I just bought 3 gallons of Aura Bath and Spa and only used 2 last week - it was an out of town project. What I thought I saved in labour to pick up the 3rd gallon I lost in product - hope my wife likes it in our new house! Aura retails at $68 a gallon plus 15% tax here....look what I am saving us!


----------



## NCPaint1 (Aug 6, 2009)

ROOMINADAY said:


> They will likely never use it and have to find storage for a whole gallon. I bought these little cans (pint?) for touch up when needed. I can write the code on them and put my Logo on the lid.
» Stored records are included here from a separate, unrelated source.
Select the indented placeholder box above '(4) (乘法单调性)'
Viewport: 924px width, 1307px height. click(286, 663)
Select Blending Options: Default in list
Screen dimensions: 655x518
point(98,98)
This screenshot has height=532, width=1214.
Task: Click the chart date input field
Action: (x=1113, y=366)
Fantastic idea :thumbsup: I sell empty pint cans, and I cant believe how many guys dont take advantage of this. Make a decent looking label, with your company info, the product info, colors etc...and the room it belongs to. The customer will appreciate it, and use it. It can save on callbacks for touch ups, and get you more work down the road. I couldnt even tell you the amount of painted over lids, with dried up paint in the can, that homeowners bring in to have more paint made. I ask them who was their painter, and they have no idea. They did know to come to me for more....why?.....because my sticker is on the can with my company name, address, and phone number. :yes:


----------



## bikerboy (Sep 16, 2007)

NCPaint1 said:


> Fantastic idea :thumbsup: I sell empty pint cans, and I cant believe how many guys dont take advantage of this. Make a decent looking label, with your company info, the product info, colors etc...and the room it belongs to. The customer will appreciate it, and use it. It can save on callbacks for touch ups, and get you more work down the road. I couldnt even tell you the amount of painted over lids, with dried up paint in the can, that homeowners bring in to have more paint made. I ask them who was their painter, and they have no idea. They did know to come to me for more....why?.....because my sticker is on the can with my company name, address, and phone number. :yes:


What could be an even better idea is that when you mix the color for us, you print out an extra lable for us, with our info and the color info on it. I'd pay extra for that. (yes, you can include your info and write it off as advertising)


----------



## RCP (Apr 18, 2007)

bikerboy said:


> What could be an even better idea is that when you mix the color for us, you print out an extra lable for us, with our info and the color info on it. I'd pay extra for that. (yes, you can include your info and write it off as advertising)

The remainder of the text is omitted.